Война и мир – феноменальное, прямое проявление диалектического закона борьбы противоположностей.
Война! Любовь рядом со смертью, радость рядом с горем.
Думая обо всем этом, я не зря затронул эту тему. Она максимальна по своей сути, по своему проявлению. Но мне думается, все это как бы директива для любой темы, находящейся или живущей в жизни. Что мы должны видеть, воспринимать, ощущать через фильм? Прежде всего – через несовместимость естественности и неестественности фильм должен родить некий образ. Символ. Тогда это искусство. Режиссер должен держать мое сердце, но – чистыми руками. Он должен вливать в меня свое ощущение горечи или радости, и я не буду ему сопротивляться, потому что доверяю ему и даже потому, что я этого хочу. В фильме все должно быть достоверным, но это будет прекрасным, если достоверность станет символом.
В одном фильме я видел достоверность бесшумно выплывающих из-за горизонта самолетов, словно сказочно-страшных птиц и запоздалые разрывы бомб – я это видел глазами, звука не было, звук рождался во мне. Да – это было символично, достоверно – потому что смерть приходит раньше звука.
В другом фильме я видел землю – снежную с черными прогалинами, и она была уставшая и измученная, как и люди, живущие на ней. А земля всегда достоверна! Достоверна, потому что она – зеркало, потому она – почва, на которой разыгрывается драма жизни. Мне понравилась камера, глядящая на этот мир, она была сопереживающа, она жила нашими глазами. Она пристально и долго разглядывала каждую морщинку земли, разглядывала издалека, следила за каждым ее изгибом, следила пристально и с пристрастием, и это пристрастие рождало в нас мысль о превратностях человеческой жизни.
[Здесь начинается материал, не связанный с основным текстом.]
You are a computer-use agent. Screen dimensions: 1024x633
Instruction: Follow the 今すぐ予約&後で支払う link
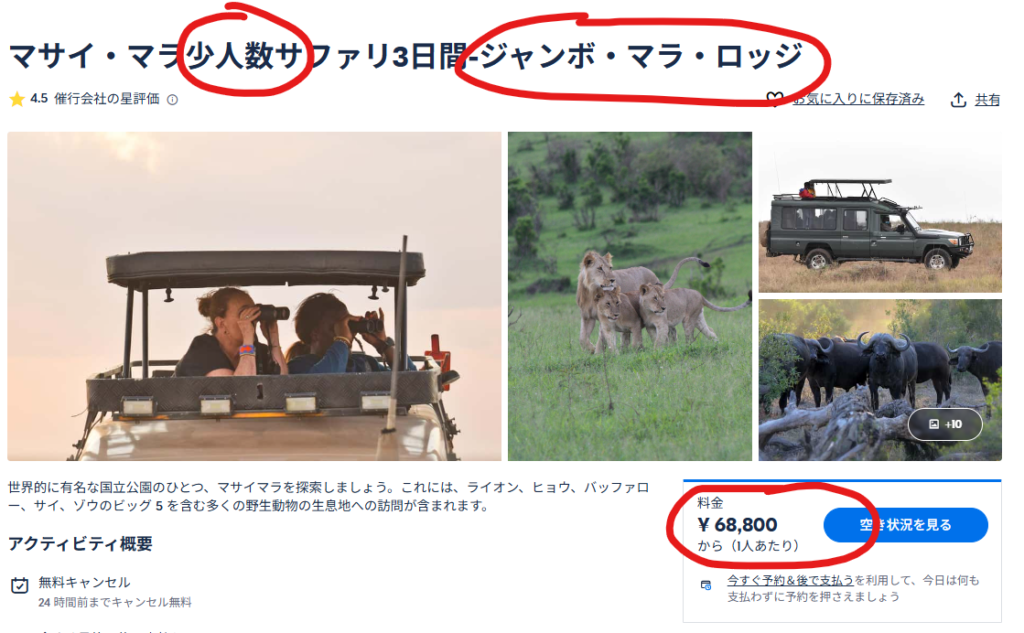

Такая камера заставляет забыть о кинематографе, как о живых картинках на белом квадрате. Она дает – или, вернее, создает глубину вечности, она делает зрителя непосредственным участником происходящего. И движение в этом пространстве доставляет нам радость. Если холодно – хочется горячего чая, если жарко – хочется прильнуть к чистой струе холодного источника.
Сила кино, говоря профессиональным языком, в том, что режиссер, доверив муку происходящего зрителю – дарит ему свободу образности.
Война – убивает, это нормально. Война – рождает, и это нормально. Война может убить художника – и морально и физически. Но это большая вечная тема. Но война вовне. Явление это неестественное. Любовь внутри, а это вечно, а значит естественно. Жизнь – категория вечная. Потому что она соткана из горя и радости, любви и ненависти, предательства, честности и великого прощения.
Жизнь продолжается…
«Идет бычок качается
Вздыхает на ходу:
Ой-ой доска кончается –
Сейчас я упаду…»
«Точная имитация жизни. «Живые персонажи». «Все как в жизни» – вот, что вдруг, ни с того, ни с сего (потому что вроде бы можно было привыкнуть за мои двадцать лет в искусстве) – стало вызывать у меня нехорошие симптомы какой-то странной и незнакомой мне доселе болезненной раздражительности.
Килограммы мусора, который критиками называется «правдивым отображением жизни», вываливаются ежегодно, если не ежемесячно – на наши сцены, на белые экраны кинотеатров, и голубые телеэкраны телевизоров, но проходит очень малое время, и все это выметается прочь из сознания, не задерживаясь там и на сутки.